[SOURCE PASSAGE — start]

The first important lesson learnt last year, it said, was how devastating an outbreak can be in places where the health system is already weak.

Many of the countries affected by the virus last year were already suffering the effects of civil wars which, in some places, had devastated public health infrastructures and left many without access to any adequate healthcare.

Reliable water and electricity had been lacking in some hospitals and clinics, and even basic medical supplies were often in short supply.

In September last year, nurses from one of the biggest hospitals in Liberia went on strike demanding better protection.

They complained that they had not been provided with any protective equipment and would not resume their duties until they were properly prepared and protected. What began as a health crisis, WHO said, “snowballed into a humanitarian, social, economic and security crisis” that was felt globally.

It emphasised that a failure to invest in a stable health system leaves countries with no chance of surviving “sudden shocks”.

Second, vigilance for imported cases and a readiness to treat the first case as a national emergency made a night and day difference, it said.

Nigeria, Mali and Senegal all took swift action and managed to avoid the catastrophe that struck their neighbours.

Third, WHO said: “No single control intervention is, all by itself, sufficiently powerful to bring an Ebola epidemic” under control.

Finally, community engagement is critical to successful control, WHO said.

Getting through to communities, especially those who hide cases and secretly bury bodies, is a linchpin for beating the disease.

[SOURCE PASSAGE — finish]
[DATA SHOWN — start]

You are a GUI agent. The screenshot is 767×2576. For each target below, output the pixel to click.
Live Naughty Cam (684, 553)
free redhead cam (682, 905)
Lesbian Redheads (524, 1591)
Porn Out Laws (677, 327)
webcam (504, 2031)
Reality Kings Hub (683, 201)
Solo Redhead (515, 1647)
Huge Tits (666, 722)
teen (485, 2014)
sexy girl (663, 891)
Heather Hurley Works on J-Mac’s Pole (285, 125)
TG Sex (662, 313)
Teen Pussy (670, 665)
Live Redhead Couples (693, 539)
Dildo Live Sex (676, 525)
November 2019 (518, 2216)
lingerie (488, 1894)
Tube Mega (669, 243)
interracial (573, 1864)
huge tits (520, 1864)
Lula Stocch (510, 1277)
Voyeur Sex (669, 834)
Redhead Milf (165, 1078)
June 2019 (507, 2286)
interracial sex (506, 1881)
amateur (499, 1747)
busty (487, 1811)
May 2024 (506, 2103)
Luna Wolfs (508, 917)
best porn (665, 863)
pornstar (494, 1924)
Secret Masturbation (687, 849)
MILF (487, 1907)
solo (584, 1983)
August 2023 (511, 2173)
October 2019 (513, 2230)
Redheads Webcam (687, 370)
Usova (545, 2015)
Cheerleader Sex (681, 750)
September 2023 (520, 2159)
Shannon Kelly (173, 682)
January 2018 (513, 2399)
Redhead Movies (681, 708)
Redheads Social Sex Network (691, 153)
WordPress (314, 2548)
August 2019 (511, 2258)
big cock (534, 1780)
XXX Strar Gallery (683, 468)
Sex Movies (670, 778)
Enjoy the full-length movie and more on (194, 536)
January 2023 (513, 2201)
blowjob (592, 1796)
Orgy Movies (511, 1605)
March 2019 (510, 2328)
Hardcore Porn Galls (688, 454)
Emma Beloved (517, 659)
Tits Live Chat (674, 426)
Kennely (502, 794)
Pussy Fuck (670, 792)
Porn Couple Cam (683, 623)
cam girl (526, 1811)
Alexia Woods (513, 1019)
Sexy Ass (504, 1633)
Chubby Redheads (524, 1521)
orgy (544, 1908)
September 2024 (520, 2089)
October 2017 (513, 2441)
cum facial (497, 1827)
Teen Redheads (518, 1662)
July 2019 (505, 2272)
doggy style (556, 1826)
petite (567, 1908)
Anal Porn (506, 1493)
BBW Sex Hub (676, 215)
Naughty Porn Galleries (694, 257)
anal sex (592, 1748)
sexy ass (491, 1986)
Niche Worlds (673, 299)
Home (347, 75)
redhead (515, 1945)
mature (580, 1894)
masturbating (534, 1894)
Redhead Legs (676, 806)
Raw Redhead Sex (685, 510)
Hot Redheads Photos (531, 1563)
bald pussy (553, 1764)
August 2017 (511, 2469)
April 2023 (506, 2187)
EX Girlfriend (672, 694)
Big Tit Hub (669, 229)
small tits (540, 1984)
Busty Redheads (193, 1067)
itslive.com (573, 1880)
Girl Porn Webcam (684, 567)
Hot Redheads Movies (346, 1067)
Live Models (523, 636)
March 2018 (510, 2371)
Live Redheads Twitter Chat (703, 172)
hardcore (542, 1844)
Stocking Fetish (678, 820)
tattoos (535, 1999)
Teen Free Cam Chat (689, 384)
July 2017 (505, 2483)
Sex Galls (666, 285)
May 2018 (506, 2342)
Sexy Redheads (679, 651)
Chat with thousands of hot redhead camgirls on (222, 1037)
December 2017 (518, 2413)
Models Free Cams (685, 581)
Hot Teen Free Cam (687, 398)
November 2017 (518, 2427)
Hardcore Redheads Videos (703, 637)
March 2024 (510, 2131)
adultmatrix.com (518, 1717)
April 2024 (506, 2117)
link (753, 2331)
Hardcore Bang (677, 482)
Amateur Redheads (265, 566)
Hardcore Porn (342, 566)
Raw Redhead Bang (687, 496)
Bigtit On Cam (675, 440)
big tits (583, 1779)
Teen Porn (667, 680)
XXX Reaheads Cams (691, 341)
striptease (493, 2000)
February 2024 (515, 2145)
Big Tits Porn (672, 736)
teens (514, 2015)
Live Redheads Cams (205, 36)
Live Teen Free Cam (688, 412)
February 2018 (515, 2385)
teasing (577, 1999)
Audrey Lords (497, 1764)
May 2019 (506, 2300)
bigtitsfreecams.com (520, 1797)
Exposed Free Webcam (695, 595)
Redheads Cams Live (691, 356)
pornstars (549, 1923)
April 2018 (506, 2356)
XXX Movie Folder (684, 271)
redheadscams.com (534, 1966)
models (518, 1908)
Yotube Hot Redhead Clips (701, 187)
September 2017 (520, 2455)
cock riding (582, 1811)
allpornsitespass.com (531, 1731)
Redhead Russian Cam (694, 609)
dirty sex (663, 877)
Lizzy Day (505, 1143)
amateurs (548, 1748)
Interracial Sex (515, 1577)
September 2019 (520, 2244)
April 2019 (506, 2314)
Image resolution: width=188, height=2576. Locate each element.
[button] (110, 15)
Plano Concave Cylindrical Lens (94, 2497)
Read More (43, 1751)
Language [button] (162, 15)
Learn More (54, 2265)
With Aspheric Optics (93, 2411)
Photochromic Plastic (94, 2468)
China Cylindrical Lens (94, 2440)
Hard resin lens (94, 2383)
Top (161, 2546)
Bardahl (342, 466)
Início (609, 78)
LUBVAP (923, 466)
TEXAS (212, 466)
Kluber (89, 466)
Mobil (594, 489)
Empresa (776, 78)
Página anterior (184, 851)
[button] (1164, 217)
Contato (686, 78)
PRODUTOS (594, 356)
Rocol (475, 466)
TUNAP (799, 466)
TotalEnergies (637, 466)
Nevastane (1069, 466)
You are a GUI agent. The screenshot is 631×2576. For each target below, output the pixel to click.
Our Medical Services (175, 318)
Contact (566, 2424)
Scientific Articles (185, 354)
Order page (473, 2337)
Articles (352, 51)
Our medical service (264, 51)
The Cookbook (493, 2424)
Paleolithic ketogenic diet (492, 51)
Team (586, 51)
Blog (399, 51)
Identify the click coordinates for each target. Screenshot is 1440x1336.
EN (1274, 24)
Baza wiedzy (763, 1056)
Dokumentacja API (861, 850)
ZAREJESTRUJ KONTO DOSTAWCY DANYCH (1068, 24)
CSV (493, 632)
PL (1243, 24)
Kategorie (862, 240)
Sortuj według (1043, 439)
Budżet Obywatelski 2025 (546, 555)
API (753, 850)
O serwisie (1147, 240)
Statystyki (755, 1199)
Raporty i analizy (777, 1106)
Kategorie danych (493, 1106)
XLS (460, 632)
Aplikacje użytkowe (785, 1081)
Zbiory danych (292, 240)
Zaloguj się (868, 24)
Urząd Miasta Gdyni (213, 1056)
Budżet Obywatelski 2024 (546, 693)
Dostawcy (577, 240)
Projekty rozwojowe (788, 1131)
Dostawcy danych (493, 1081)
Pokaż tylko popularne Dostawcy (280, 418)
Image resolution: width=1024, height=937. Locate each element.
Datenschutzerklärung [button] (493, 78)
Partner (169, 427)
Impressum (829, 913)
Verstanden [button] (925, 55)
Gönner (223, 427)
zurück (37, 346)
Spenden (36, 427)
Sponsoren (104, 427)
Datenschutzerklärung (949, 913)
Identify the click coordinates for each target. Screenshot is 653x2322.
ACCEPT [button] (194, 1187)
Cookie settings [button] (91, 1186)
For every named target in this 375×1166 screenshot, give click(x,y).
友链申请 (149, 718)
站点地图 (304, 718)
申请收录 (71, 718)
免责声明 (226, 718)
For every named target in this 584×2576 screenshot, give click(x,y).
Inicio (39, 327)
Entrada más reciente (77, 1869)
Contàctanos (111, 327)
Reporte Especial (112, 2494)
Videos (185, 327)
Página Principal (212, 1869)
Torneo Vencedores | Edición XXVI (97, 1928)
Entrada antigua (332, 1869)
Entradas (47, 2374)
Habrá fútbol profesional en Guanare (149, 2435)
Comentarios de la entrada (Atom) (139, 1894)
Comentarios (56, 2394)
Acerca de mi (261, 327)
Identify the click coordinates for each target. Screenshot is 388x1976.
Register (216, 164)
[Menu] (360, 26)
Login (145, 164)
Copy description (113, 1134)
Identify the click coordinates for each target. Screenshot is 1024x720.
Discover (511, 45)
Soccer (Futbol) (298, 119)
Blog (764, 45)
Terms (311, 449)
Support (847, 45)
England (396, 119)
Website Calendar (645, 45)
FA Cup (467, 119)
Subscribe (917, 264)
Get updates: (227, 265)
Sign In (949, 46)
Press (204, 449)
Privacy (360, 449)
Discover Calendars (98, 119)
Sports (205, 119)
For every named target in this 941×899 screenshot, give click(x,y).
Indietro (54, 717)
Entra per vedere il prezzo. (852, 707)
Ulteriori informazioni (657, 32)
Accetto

[DATA SHOWN — finish]

In the passage on lessons from the Ebola outbreak, why did nurses at one of Liberia's biggest hospitals go on strike, according to the text?

The nurses said they had not been given any protective equipment. They demanded better protection and refused to return to work until they were properly prepared and protected.